Furthermore, growth was simulated only for loading during gait, whereas growing children perform many other activities daily, such as jumping, running, playing sports, and even sitting and lying, i.e., both static and dynamic loading. Also, children affected with severe bone deformity may be less active, and their bone growth may be predominantly affected by static load. It has been reported that the effect of static compressive load on growth inhibition is higher compared to that of dynamic/intermittent compressive load (Benoit et al. 2016). Therefore, to estimate bone growth accurately, growth simulation should ideally reflect a subject’s daily routine load profile. Our analysis intentionally focuses on gait, as gait is a frequent target and outcome measure for clinical interventions in persons with motor disorders. Also, it is currently not possible to validate the computed muscle forces from a static optimization (or any) algorithm (Komi et al. 1992; Schuind et al. 1992; Finni et al. 1998; Fleming and Beynnon 2004; Ravary et al. 2004; Dennerlein 2005).
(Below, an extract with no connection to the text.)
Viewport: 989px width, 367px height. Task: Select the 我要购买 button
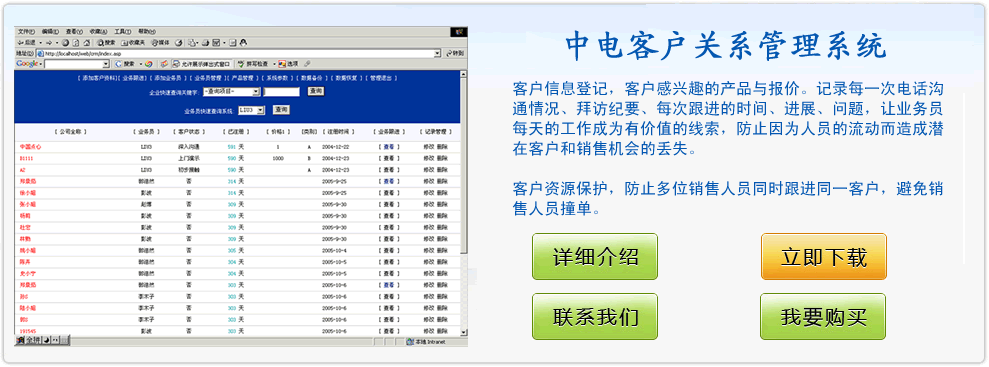click(x=823, y=317)
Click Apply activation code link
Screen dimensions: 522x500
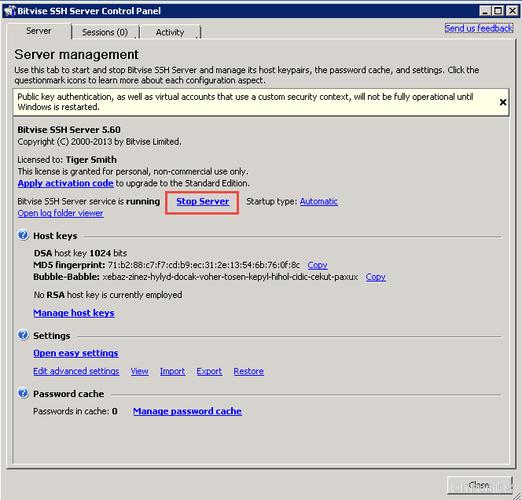[x=65, y=183]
Computed muscle forces from other algorithms may change the pattern of their contributions to the HCF. Different analytical techniques have been developed to estimate muscle forces (Fleming and Beynnon 2004), but static optimization is still the most commonly used method due to its robustness and efficiency compared to other analytical methods (Anderson and Pandy 2001). Also it has furthermore been reported in the literature that different optimization algorithms result in similar muscle force patterns in gait (Lin et al. 2012).
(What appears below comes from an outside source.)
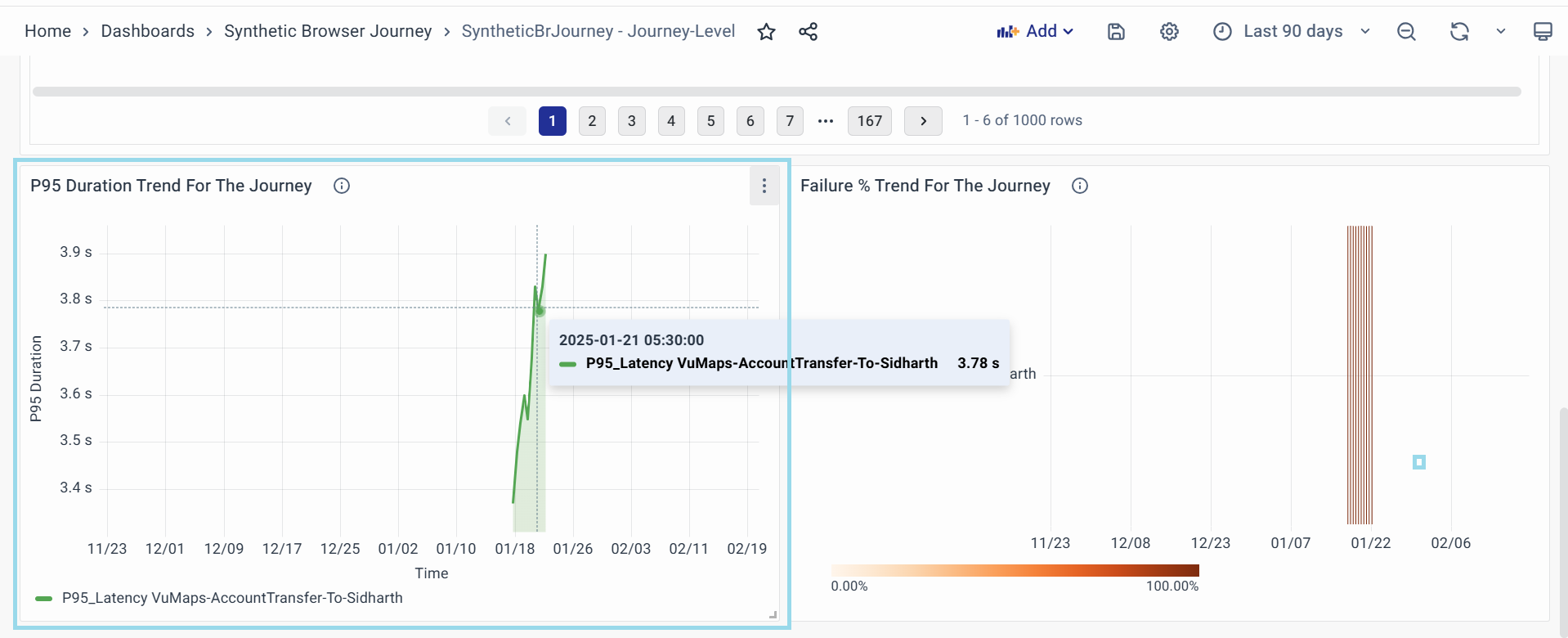Show info for P95 Duration Trend panel
The image size is (1568, 638).
(342, 186)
Due to the time-consuming process of creating subject-specific finite element models and analyses, our small sample size does not make it possible to statistically verify our findings. A thorough analysis of how different muscle groups influence the proximal femoral growth development warrants a study with a larger population of able-bodied children. For such a study, we speculate that growth tendencies due to muscle group action will also be sensitive to subjects’ ages, as the growth plate may undergo geometric changes during growth. Furthermore, a planned continuation of this study is to validate growth tendencies with a second MRI after a two year time period.
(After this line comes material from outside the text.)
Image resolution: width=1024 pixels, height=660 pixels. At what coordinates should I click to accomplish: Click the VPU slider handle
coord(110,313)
In conclusion, results from the subject-specific model developed in this study indicate that different muscle groups influence the osteogenic index magnitude and distribution pattern in different manners during gait. All muscle groups showed similar tendencies to influence proximal femoral growth except hip extensors and hip adductors. Normal gait load, which is a combined effect of all individual muscle group’s loads, induces a reduction in both the NSA and the FA in able-bodied children. Understanding growth tendency and its sensitivity to different muscle groups can help in better clinical treatment development for children with affected gait and muscle activations.